:: Selected text ::
-- -- --

Re: HTML - i18n / NCR & charsets from Misha Wolf on 1996-11-27 (www-international@w3.org from October to December 1996)

From: Misha Wolf <MISHA.WOLF@reuters.com>
Date: Wed, 27 Nov 1996 12:39:28 -0500 (EST)
To: www-html <www-html@w3.org>, www-international <www-international@w3.org>, Unicode <unicode@unicode.org>
Message-Id: <6028391227111996/A33076/RE6/11ABDB271B00*@MHS>

We have three representations:
(a)  raw octets
(b)  numeric character references
(c)  entity names.

Numeric character references are, of course, supposed to refer to Unicode/
ISO 10646.

The charset, whether specified via HTTP or HTML or a menu, should affect 
the interpretation of (a).  It should *not* affect the interpretation of 
(b) or (c).  The major browsers were broken in this regard and are being 
gradually fixed.

An example of a "cheesy little editor" that created lots of polluted Web 
pages was FrontPage 1.0.  Though Microsoft sold it as suitable only for 
Code Page 1252, lots of people used it on other Code Pages.  FP 1.0 simply 
exports stuff as if it were CP 1252, hence a Russian Web page ends up full 
of Latin 1 entity names!  FP 2.0 (aka 97) has, I believe, fixed this.

The various Internet Assistants did the same foul thing.  I hope they've 
been fixed.

The pages created using these tools will presumably (?) get fixed when 
their authors pass them through the new versions of the tools.  Can anyone 
confirm/deny this?

Misha

Received on Wednesday, 27 November 1996 08:02:16 UTC

-- -- --

:: Listed entries ::

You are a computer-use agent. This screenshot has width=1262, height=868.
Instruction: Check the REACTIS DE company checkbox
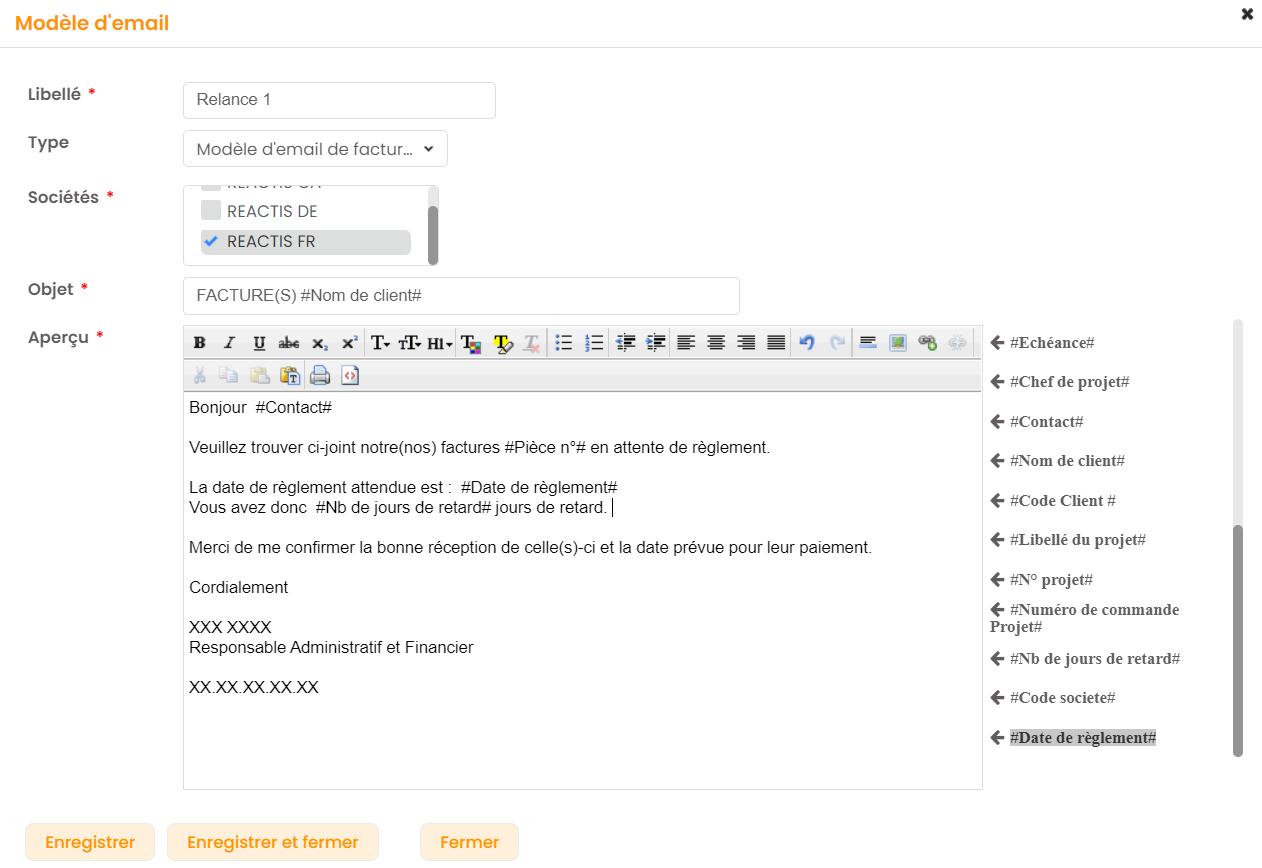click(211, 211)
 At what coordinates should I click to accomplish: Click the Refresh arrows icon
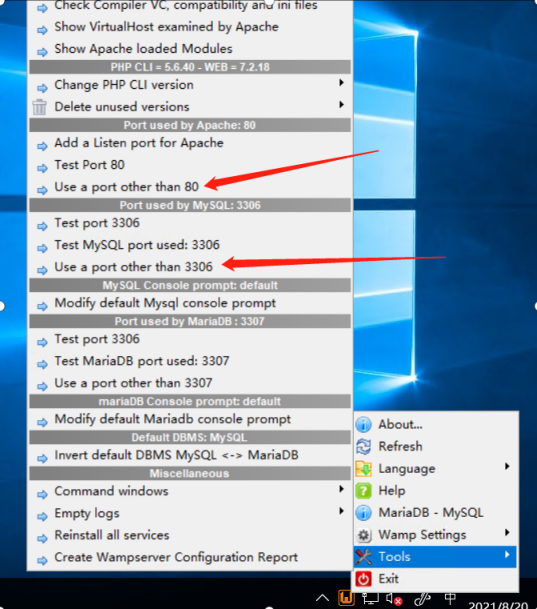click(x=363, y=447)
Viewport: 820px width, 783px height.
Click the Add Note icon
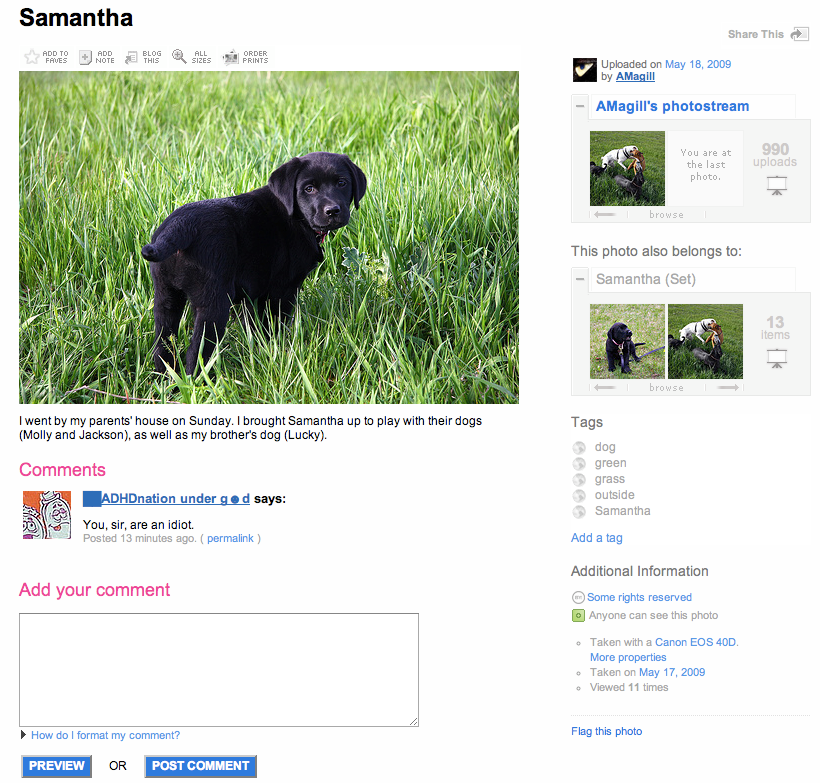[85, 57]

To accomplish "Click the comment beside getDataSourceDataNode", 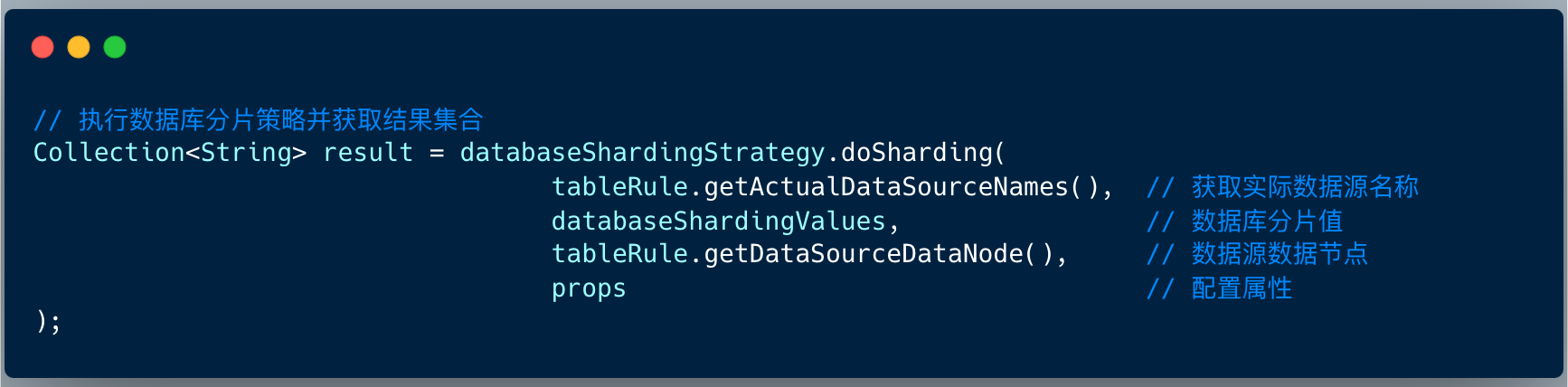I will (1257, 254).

-- -- --

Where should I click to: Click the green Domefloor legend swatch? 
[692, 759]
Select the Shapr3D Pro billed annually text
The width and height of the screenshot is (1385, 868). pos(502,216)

-- -- --

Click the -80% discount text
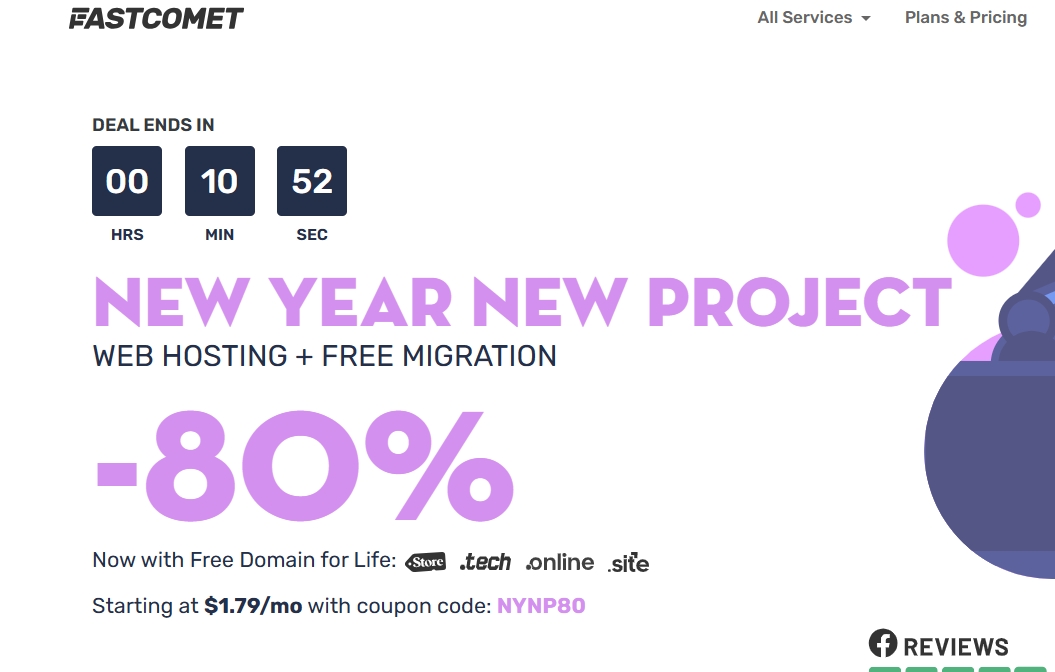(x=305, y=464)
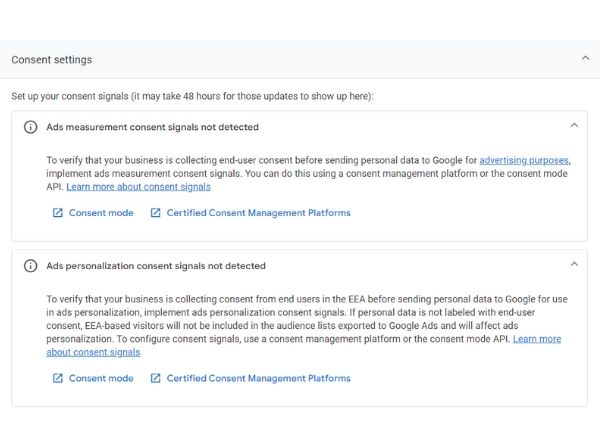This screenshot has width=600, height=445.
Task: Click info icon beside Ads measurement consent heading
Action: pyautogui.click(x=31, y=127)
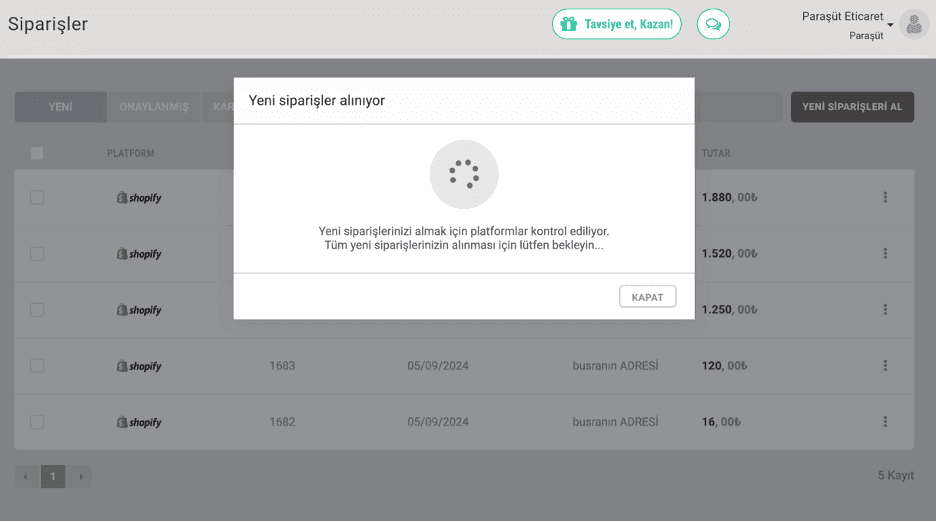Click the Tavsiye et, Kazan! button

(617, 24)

-- -- --

:: Required actions ::
1 – In the message on HTML character sets, which editor is given as an example of a tool that created polluted Web pages?
2 – Reproduce the message on HTML character sets word for word from "An example of" to "believe, fixed this.".

:: Per-task outputs ::
1 – FrontPage 1.0

2 –
An example of a "cheesy little editor" that created lots of polluted Web 
pages was FrontPage 1.0.  Though Microsoft sold it as suitable only for 
Code Page 1252, lots of people used it on other Code Pages.  FP 1.0 simply 
exports stuff as if it were CP 1252, hence a Russian Web page ends up full 
of Latin 1 entity names!  FP 2.0 (aka 97) has, I believe, fixed this.